5.              La recourante se prévaut encore du versement d’allocations familiales  en faveur de W.________ pendant la même période pour prétendre au droit à une rente pour enfant.

 

              Le principe de la légalité de l'activité administrative prévaut en principe sur celui de l'égalité de traitement. Le citoyen ne peut prétendre à l'égalité dans l'illégalité que s'il y a lieu de prévoir que l'administration persévérera dans l'inobservation de la loi. Plus particulièrement, afin de pouvoir se prétendre victime d'une inégalité devant la loi, alors que celle-ci a été correctement appliquée à son cas mais pas à d'autres, encore faut-il démontrer que l'administration a fait de l'inobservation de la loi une pratique constante sur laquelle elle n'a pas l'intention de revenir (sur le principe d'égalité dans l'illégalité, cf. p. ex.
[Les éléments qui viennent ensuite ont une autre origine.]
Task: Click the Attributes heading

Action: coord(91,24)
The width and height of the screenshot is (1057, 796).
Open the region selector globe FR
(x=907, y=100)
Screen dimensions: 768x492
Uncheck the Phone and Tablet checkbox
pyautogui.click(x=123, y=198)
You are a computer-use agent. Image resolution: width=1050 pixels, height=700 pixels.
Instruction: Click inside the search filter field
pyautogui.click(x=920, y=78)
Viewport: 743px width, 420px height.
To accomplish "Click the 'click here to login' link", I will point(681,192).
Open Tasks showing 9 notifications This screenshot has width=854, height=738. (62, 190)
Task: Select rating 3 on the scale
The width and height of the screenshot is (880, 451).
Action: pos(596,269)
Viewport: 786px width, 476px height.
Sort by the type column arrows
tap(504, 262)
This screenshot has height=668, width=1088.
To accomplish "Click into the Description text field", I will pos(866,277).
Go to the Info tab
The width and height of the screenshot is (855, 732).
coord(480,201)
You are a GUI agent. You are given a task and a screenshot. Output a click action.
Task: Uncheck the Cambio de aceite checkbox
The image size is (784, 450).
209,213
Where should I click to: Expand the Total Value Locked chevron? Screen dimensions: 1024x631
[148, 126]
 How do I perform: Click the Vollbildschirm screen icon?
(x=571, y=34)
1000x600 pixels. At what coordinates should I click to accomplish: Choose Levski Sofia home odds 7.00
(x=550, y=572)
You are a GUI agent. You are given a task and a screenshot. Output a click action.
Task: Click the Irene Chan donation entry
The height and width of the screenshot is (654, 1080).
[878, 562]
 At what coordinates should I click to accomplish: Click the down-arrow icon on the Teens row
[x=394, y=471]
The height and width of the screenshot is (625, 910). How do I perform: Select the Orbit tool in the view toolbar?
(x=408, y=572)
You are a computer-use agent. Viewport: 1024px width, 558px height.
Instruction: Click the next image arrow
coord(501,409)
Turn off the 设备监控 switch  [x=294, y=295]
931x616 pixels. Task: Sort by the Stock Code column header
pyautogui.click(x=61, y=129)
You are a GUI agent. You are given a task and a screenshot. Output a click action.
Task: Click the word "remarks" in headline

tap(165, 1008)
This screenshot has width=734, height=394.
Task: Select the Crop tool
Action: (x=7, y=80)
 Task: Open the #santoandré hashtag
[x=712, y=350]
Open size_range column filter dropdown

ATF 139 II 49 consid. 7.1), ce qui n'est nullement démontré en l’espèce.

 

6.              a) En définitive, le recours, mal fondé, doit être rejeté et la décision litigieuse confirmée.

 

              b) La procédure de recours en matière de contestations portant sur l’octroi ou le refus de prestations de l’assurance-invalidité devant le tribunal cantonal des assurances est soumise à des frais de justice ; le montant des frais est fixé en fonction de la charge liée à la procédure, indépendamment de la valeur litigieuse, et doit se situer entre 200 et 1'000 fr. (art. 61 let. fbis LPGA et 69 al. 1bis LAI).

 

              En l’espèce, compte tenu de l’ampleur de la procédure, les frais de justice doivent être arrêtés à 300 fr. et être mis à la charge de la recourante, qui succombe (cf. art. 49 al. 1 LPA-VD).

 

              c) Enfin, il n’y a pas lieu d’allouer des dépens, la recourante – au demeurant non assistée -  n’obtenant pas gain de cause (art. 61 let. g LPGA et 55 al. 1 LPA-VD).

 

 

Par ces motifs,

la juge unique

prononce :

 

              I.              Le recours est rejeté.

 

              II.              La décision rendue le 6 février 2020 par l’Office de l'assurance-invalidité pour le canton de Vaud est confirmée.

 

              III.              Les frais de justice, arrêtés à 300 fr. (trois cents francs), sont mis à la charge de la recourante.

 

              IV.              Il n’est pas alloué de dépens.

 

La juge unique :               La greffière :

 

 

Du

 

              L'arrêt qui précède est notifié à :

 

‑              P.________,

‑              Office de l'assurance-invalidité pour le canton de Vaud,

-              Office fédéral des assurances sociales,

 

par l'envoi de photocopies.

 

              Le présent arrêt peut faire l'objet d'un recours en matière de droit public devant le Tribunal fédéral au sens des art. 82 ss LTF (loi du 17 juin 2005 sur le Tribunal fédéral ; RS 173.110), cas échéant d'un recours constitutionnel subsidiaire au sens des art. 113 ss LTF. Ces recours doivent être déposés devant le Tribunal fédéral (Schweizerhofquai 6, 6004 Lucerne) dans les trente jours qui suivent la présente notification (art. 100 al. 1 LTF).